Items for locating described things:
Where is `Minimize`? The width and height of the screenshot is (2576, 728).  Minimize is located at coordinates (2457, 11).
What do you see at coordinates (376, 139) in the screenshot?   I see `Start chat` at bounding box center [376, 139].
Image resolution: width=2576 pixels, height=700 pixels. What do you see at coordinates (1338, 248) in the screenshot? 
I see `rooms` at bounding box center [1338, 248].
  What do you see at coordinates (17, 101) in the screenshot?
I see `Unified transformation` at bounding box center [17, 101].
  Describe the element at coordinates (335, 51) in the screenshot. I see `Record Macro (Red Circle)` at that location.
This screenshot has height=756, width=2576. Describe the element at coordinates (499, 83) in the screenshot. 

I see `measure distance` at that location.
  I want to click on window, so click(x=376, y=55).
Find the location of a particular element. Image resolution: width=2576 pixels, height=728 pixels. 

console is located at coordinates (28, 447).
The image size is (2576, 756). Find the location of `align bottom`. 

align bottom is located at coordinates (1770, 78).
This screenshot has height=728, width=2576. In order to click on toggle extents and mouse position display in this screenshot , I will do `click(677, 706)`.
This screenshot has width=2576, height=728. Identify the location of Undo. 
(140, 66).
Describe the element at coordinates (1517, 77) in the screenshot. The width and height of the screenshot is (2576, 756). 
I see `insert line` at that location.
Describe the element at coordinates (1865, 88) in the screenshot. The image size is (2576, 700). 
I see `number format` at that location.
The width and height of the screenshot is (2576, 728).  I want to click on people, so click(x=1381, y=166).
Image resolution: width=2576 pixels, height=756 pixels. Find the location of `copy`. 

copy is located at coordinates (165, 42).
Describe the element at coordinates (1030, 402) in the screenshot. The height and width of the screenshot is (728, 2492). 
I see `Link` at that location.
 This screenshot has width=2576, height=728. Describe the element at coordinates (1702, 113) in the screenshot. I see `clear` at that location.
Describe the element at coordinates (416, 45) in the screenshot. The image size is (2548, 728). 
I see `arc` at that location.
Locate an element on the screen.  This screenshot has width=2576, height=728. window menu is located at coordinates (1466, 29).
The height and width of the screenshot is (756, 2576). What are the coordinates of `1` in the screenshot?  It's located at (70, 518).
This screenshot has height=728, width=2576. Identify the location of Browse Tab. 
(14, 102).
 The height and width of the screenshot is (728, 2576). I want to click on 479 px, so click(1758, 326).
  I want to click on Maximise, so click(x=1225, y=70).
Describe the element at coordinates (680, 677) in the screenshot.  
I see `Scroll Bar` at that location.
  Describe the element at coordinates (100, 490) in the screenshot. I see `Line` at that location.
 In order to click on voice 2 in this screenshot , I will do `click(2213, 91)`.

Exercise: Quote the part of the items that opens with the line containing "The height and width of the screenshot is (756, 2576)." and runs through the end of the items.

Correct answer:
The height and width of the screenshot is (756, 2576). What are the coordinates of `1` in the screenshot?  It's located at (70, 518).
This screenshot has height=728, width=2576. Identify the location of Browse Tab. 
(14, 102).
 The height and width of the screenshot is (728, 2576). I want to click on 479 px, so click(1758, 326).
  I want to click on Maximise, so click(x=1225, y=70).
Describe the element at coordinates (680, 677) in the screenshot.  
I see `Scroll Bar` at that location.
  Describe the element at coordinates (100, 490) in the screenshot. I see `Line` at that location.
 In order to click on voice 2 in this screenshot , I will do `click(2213, 91)`.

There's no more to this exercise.